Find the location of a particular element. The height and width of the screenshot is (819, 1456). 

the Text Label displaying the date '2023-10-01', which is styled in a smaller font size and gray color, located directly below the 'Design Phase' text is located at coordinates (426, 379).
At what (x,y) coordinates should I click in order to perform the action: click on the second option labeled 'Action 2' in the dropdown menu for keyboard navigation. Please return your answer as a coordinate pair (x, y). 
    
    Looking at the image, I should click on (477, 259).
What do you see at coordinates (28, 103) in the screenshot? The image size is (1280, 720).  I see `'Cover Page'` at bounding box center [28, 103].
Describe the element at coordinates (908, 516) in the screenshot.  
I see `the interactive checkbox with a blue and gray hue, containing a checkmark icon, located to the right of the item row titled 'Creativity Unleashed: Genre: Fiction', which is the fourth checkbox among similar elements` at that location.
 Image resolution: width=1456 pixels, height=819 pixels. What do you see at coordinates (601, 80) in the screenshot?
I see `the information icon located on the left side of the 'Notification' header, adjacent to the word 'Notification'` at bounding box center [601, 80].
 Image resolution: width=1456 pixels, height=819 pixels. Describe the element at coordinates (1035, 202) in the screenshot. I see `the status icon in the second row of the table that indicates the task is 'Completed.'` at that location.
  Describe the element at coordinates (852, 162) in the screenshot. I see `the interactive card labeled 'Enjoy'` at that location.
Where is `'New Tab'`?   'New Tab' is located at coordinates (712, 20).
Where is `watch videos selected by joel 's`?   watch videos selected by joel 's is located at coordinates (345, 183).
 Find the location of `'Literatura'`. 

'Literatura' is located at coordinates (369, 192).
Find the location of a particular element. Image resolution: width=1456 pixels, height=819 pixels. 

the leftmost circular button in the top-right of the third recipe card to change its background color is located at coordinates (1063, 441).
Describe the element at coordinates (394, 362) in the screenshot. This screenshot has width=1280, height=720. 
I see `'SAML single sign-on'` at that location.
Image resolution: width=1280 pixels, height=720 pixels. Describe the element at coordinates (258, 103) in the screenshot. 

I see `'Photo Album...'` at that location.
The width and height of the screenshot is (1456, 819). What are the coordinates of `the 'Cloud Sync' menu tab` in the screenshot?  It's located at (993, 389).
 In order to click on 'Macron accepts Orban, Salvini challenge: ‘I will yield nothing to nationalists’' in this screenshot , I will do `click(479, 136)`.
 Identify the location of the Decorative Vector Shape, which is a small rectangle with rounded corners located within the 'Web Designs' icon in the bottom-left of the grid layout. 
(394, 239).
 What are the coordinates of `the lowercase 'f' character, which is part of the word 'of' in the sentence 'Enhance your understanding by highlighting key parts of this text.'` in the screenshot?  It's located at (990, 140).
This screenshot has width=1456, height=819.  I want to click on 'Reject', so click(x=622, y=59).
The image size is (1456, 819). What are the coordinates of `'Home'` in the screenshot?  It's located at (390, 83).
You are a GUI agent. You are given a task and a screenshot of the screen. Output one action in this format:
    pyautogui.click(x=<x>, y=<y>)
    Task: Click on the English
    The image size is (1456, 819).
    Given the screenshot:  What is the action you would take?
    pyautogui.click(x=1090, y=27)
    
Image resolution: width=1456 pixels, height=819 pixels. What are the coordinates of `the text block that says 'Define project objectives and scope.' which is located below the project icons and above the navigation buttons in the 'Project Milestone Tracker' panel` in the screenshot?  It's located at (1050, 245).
■ ■ ■
» Instruction:
Quote verbatim the part of the records that opens with the line containing "Describe the element at coordinates (394, 362)" and closes with the end of the records.

» Written answer:
Describe the element at coordinates (394, 362) in the screenshot. This screenshot has width=1280, height=720. 
I see `'SAML single sign-on'` at that location.
Image resolution: width=1280 pixels, height=720 pixels. Describe the element at coordinates (258, 103) in the screenshot. 

I see `'Photo Album...'` at that location.
The width and height of the screenshot is (1456, 819). What are the coordinates of `the 'Cloud Sync' menu tab` in the screenshot?  It's located at (993, 389).
 In order to click on 'Macron accepts Orban, Salvini challenge: ‘I will yield nothing to nationalists’' in this screenshot , I will do `click(479, 136)`.
 Identify the location of the Decorative Vector Shape, which is a small rectangle with rounded corners located within the 'Web Designs' icon in the bottom-left of the grid layout. 
(394, 239).
 What are the coordinates of `the lowercase 'f' character, which is part of the word 'of' in the sentence 'Enhance your understanding by highlighting key parts of this text.'` in the screenshot?  It's located at (990, 140).
This screenshot has width=1456, height=819.  I want to click on 'Reject', so click(x=622, y=59).
The image size is (1456, 819). What are the coordinates of `'Home'` in the screenshot?  It's located at (390, 83).
You are a GUI agent. You are given a task and a screenshot of the screen. Output one action in this format:
    pyautogui.click(x=<x>, y=<y>)
    Task: Click on the English
    The image size is (1456, 819).
    Given the screenshot:  What is the action you would take?
    pyautogui.click(x=1090, y=27)
    
Image resolution: width=1456 pixels, height=819 pixels. What are the coordinates of `the text block that says 'Define project objectives and scope.' which is located below the project icons and above the navigation buttons in the 'Project Milestone Tracker' panel` in the screenshot?  It's located at (1050, 245).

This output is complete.